The inventor subjects the group to separate sorangium cellulosum So ce M4 from soil in Credit City of Guangdong province at the earlier stage, and found that the bacterium can produce epothilone, but the yield is relatively low. TALE-TF is a transcription regulation element capable of improving the expression level of a target gene. The invention constructs a TALE-TF element of a target epothilone biosynthesis gene promoter P3 and introduces the TALE-TF element into Sorangium cellulosum So ce M4 through electric conversion. The expression level of the epothilone biosynthesis genes was analyzed by fluorescent quantitative PCR, and the yields of epothilone in wild and recombinant bacteria were analyzed by HPLC and LC-MS. The invention provides a novel method for improving the biosynthesis efficiency of sorangium cellulosum epothilone by transcription regulation so as to improve the yield of the epothilone, thereby greatly improving the yield of the epothilone and reducing the production cost of the epothilone by metabolic engineering means in the later period, and promoting the application of the epothilone as a raw material medicament in the aspect of tumor treatment.

The nucleotide sequence of the promoter of the epothilone biosynthesis gene P3 of sorangium cellulosum So ce M4 is disclosed in the patent application numbers: 201811486406.X, the invention name is: a novel epothilone biosynthesis gene P3 promoter, and a preparation method and application thereof.

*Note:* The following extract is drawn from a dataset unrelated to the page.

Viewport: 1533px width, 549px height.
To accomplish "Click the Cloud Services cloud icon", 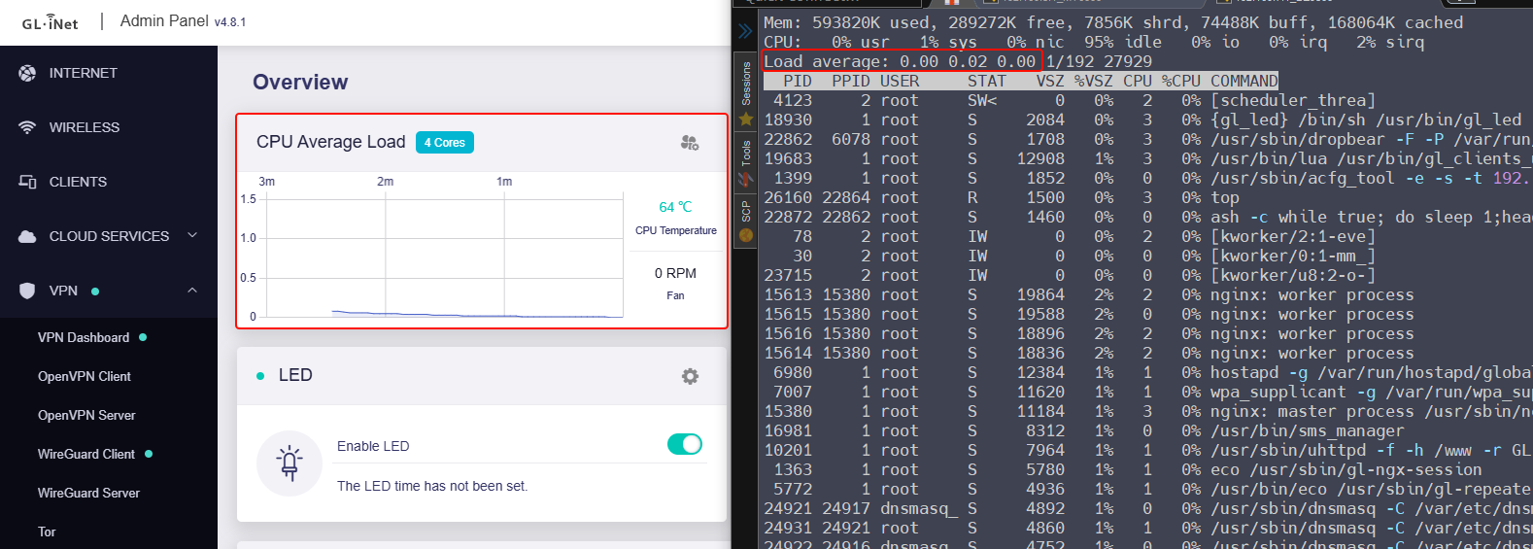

The sorangium cellulosum So ce M4 is preserved in Guangdong province microorganism culture collection center (GDMCC), and the preservation number is as follows: GIM1.777, which was marketed before the filing date of this patent.

Drawings

FIG. 1 is a sequencing validation diagram for constructing a TALE-TF element;

FIG. 2 is a vector targeting the TALE-TF element of the promoter of the epothilone biosynthetic gene: PTALEN R36;

FIG. 3 is a PCR validation of the targeted recombinant vector construction: wherein, the diagram A is PtalenR36 vector which is obtained by inserting the VP64 element after enzyme digestion into BamHI and SacI double-enzyme digestion and contains TALE-TF element of the target P3 promoter; lanes 1-10 are different colony PCR product identification; FIG. B shows the P43 promoter after digestion inserted into the PTALE-VP64 vector after digestion; lanes 1-4 are different colony PCR product identification; lane 5 is a positive control;

FIG. 4 is a drawing showing the confirmation of introduction of the recombinant vector PTALE-VP64-P43 into Sorangium cellulosum So ce M4;

FIG. 5 is a fluorescent quantitative PCR analysis of the expression levels of epoA, epoC and epoK genes for epothilone biosynthesis; wherein dCas9-VP64 represents Sorangium cellulosum So ce M4 transferred into pCDNA-dCas9/VP64 vector, and RP3-TALE-VP64 represents PTALE-VP64-P43 recombinant vector Sorangium cellulosum So ce M4;

FIG. 6 is a graph of LC-MS analysis of yields of wild Sorangium cellulosum So ce M4 and recombinant Sorangium cellulosum So ce M4 epothilone B: a is a yield comparison analysis chart, wherein So ce M4 represents wild Sorangium cellulosum So ce M4, and TALE-So ce M4 represents recombinant Sorangium cellulosum So ce M4; and the B picture and the C picture are respectively LC-MS analysis of wild Sorangium cellulosum So ce M4 and recombinant Sorangium cellulosum So ce M4 epothilone B.

Detailed Description

The following examples are further illustrative of the present invention and are not intended to be limiting thereof.

The G52 liquid medium used had the following composition: 8g/L of potato starch, 2g/L of glucose, 2g/L of soybean protein zymolyte, 2g/L of yeast extract, 8mg/L of EDTA iron sodium, 1g/L of MgSO4.7H2O, 1g/L of CaCl2, 0.5g/L of Tris and water as a solvent, and adjusting the pH to 7.4 by hydrochloric acid.